Catch-up contributions are taxed in the same way as normal 401(k) contributions. This usually means that your contributions reduce your taxable income for the year, and you pay taxes on your withdrawals later. But if you're using a Roth 401(k), you pay taxes on your contributions now in exchange for tax-free withdrawals later.

A few thousand dollars more per year may not seem like that much when retirement can cost well over $1 million, but you may be surprised at how much of a difference catch-up contributions can make over the long term.

A catch-up contribution example

Ideally, you'll have some retirement savings by the time you're in your 50s; however, for the purposes of this example, let's say you don't have any money saved at all. 

If you're 50 years old and you plan to retire at 67, that gives you 17 years to save what you need. If you contributed the under-50 maximum of $19,500 per year over that time and you earned a 7% average annual rate of return, that would give you a little over $601,000. And you could end up with even more than this if your employer matched some of your contributions.

But what if you decided to contribute the maximum $26,000 every year instead? With the same average annual rate of return, you'd end up with over $801,000. Again, this is even before considering the benefit of an employer match. That's a difference of about $200,000, and only $110,500 of that is additional personal contributions. The rest comes from investment earnings.

Is that enough for you to comfortably retire on? No one can say for sure. How much you need to retire depends on how long you expect your retirement to last and what you think your lifestyle will be like. But it's clear that catch-up contributions can make a significant difference in your retirement savings, especially if you start making them as soon as you're eligible.

What if my catch-up contributions aren't enough?

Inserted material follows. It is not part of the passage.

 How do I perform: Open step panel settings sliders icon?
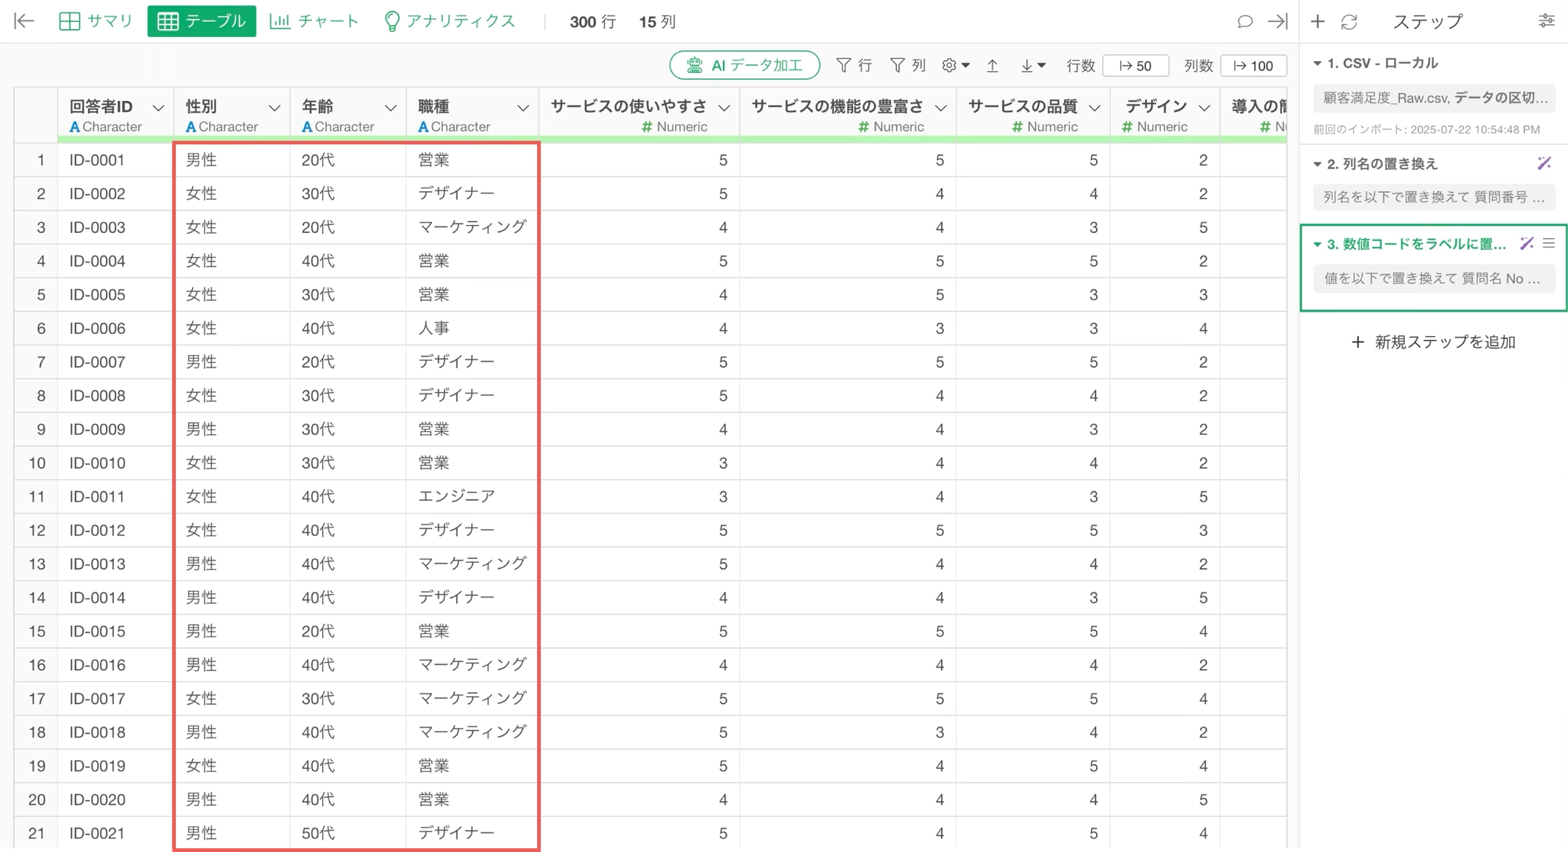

If you don't think you can save as much as you need even with 401(k) catch-up contributions, you have a few options. If you have some extra cash to spare, you can open up an IRA. These have catch-up contributions as well: Adults 50 and older may contribute up to $7,000 each in 2020 and 2021 -- that's $1,000 more than adults under 50 can contribute.

You could also try investing money in a taxable brokerage account. These don't offer the same tax breaks as retirement accounts, but if you hold your savings for longer than one year, they become subject to long-term capital gains tax. This can grant you more preferable tax rates on your earnings than if you pay standard income taxes.

If you don't have extra cash to put toward retirement, you could always try delaying retirement instead. This gives you additional time to save while also reducing the length of your retirement, so you can afford to retire on less. You'll have to do the math to figure out how much longer you'd need to work, but even a few months can make a big difference.

Keep in mind that 401(k) contribution limits can change over time, so while you're allowed to make only $6,500 in catch-up contributions for 2020 and 2021, you may be allowed to contribute even more in future years. Check these limits every year to make sure you're not missing out on an opportunity to save even more.